Specialty Care physicians, like PCP’s, are generally paid by the visit or by the procedure. The difference is that they’re paid MUCH better than PCP’s; often 2-5x or more. They can only get to become specialty physicians if they’re really good at what they do, and their income reinforces how society as a whole values them. After all, they routinely perform life saving or life changing services.

It’s in the specialty physician’s self interest to perform as many of their services as they can. Not only are they paid more by doing more, but – and this is really important – they generally get better by doing more. It’s a simple function of the more they practice, the better they get.

Specialty Care physicians interact with PCP’s when they get patient referrals. PCP’s usually refer to the specialists they know and respect, so this is generally perceived to be a win/win by both parties. More patients are always better for the specialist, and handing off a patient to a trusted specialist is part of the PCP’s role.

Specialty Care physicians obviously treat patients, and usually treat them well. Where interests can conflict is when the patient doesn’t have clear and complete information about all the options available in their circumstances, including the expected benefits to them personally and all inherent risks. Too often, there is a bias within the entire culture – patients, PCP’s, and specialists – toward aggressive procedures before a balanced review of less invasive options takes place. This is reinforced by an overemphasis of potential benefits and an under emphasis on risks during the informed consent process.  In the case of many cardiac and orthopedic surgical procedures, for example, there is little or no comparative effectiveness data demonstrating better outcomes from surgical procedures as opposed to outcomes from medical management.  The conflict of interest potential grows significantly when the speciality physician has a deep financial interest.  Historically this came primarily from the fee for service payment model, which inherently motivates a bias to aggressive (and profitable) procedures.  Lately it’s gotten worse as some surgeons have developed ownership interests in the distributorships that sit between medical device manufacturers and hospitals.  This prompted an investigation by a Senate Finance Committee, and among their findings, they concluded that these surgeons performed some procedures nearly twice as often as other surgeons that did not have ownership interests.  The findings prompted an OIG fraud alert.

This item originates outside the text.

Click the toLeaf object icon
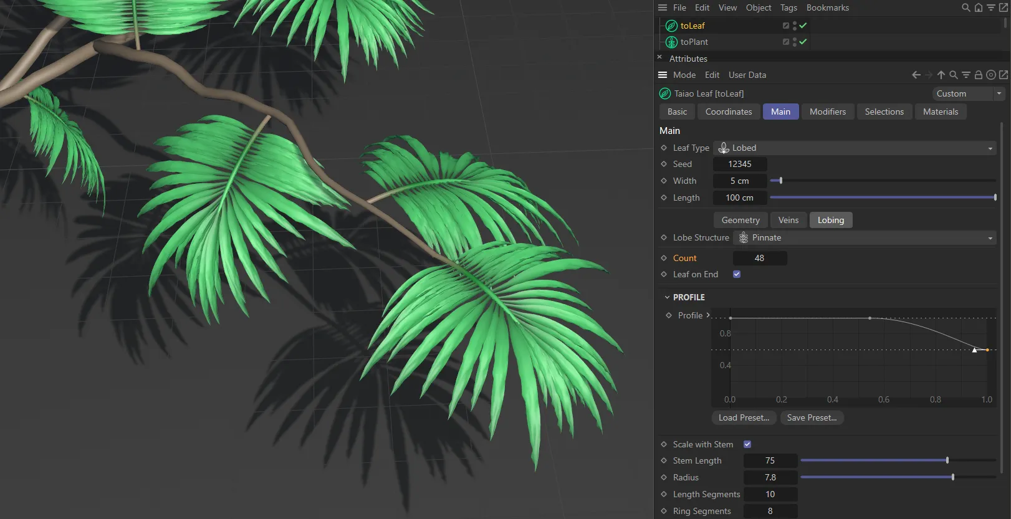 pyautogui.click(x=671, y=26)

And the human element can’t be ignored. As a specialty physician who has sharpened their skills for a decade or more, and has had many grateful patients, and has earned the respect of their peers, and is earning a very good living, is it any wonder that every referral doesn’t look like a nail to their very well honed hammer?

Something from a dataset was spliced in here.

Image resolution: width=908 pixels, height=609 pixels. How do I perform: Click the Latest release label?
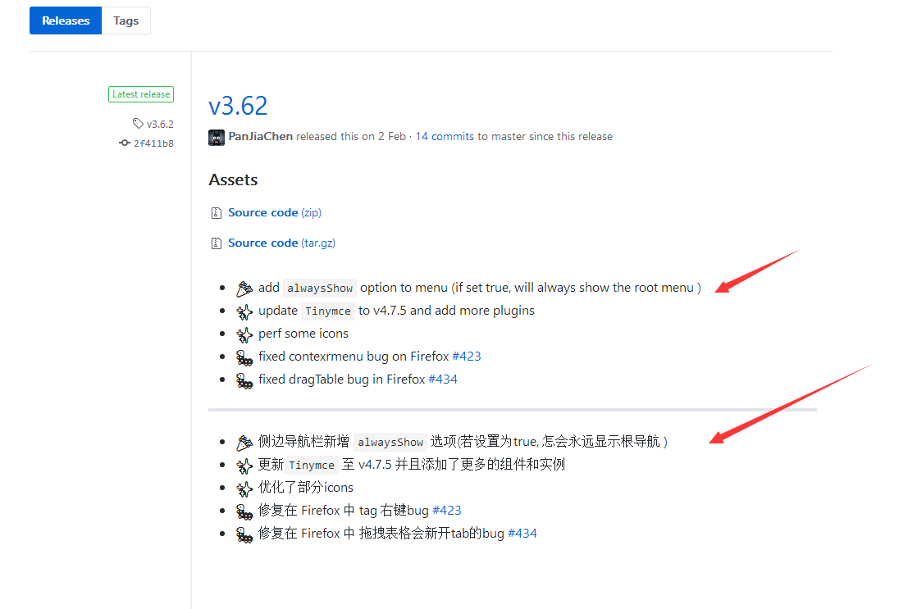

“When the healthy pursuit of self-interest and self-realization turns into self-absorption, other people can lose their intrinsic value in our eyes and become mere means to the fulfillment of our needs and desires.”

M. Forni, The Civility Solution

Specialty Care physicians interact with insurers, but they have much more leverage in negotiating their fee schedules than PCP’s. Increased utilization rates and advances in technology have resulted in a sharp increase in the expenses associated with specialty care; specialists perceive this as a win, since their income increases. Insurers consider this neutral or a win, since they either limit coverage of new techniques or increase premiums the next year to off set their increased costs and protect their profit margins.

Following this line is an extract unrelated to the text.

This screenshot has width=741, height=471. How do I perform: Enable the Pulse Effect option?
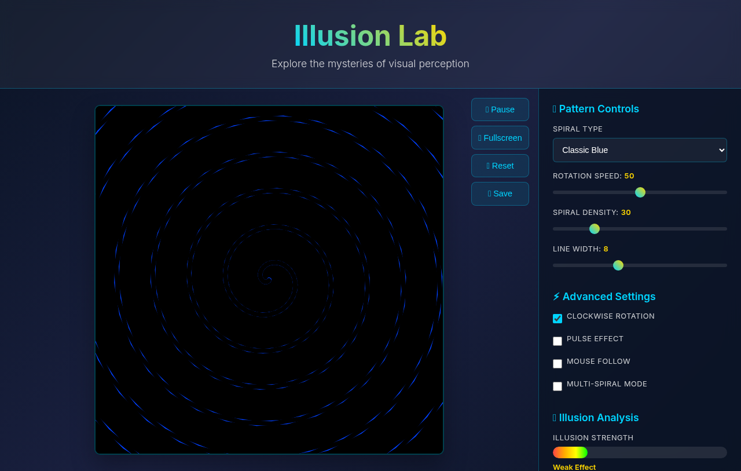557,341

Specialty Care physicians can either be employed by, have privileges at, or have a contract with local hospitals.   These are usually perceived by both parties as win/win relationships, especially when the specialists have good individual reputations or when their relationship with the hospital allows the hospital to offer desirable ‘units’ of care (such as specialized cardiac procedures).

The professional associations for specialty care physicians are well organized and have fairly active (and historically successful) lobbying efforts on capital hill, in an effort to influence present and future legislation in a direction favorable to them.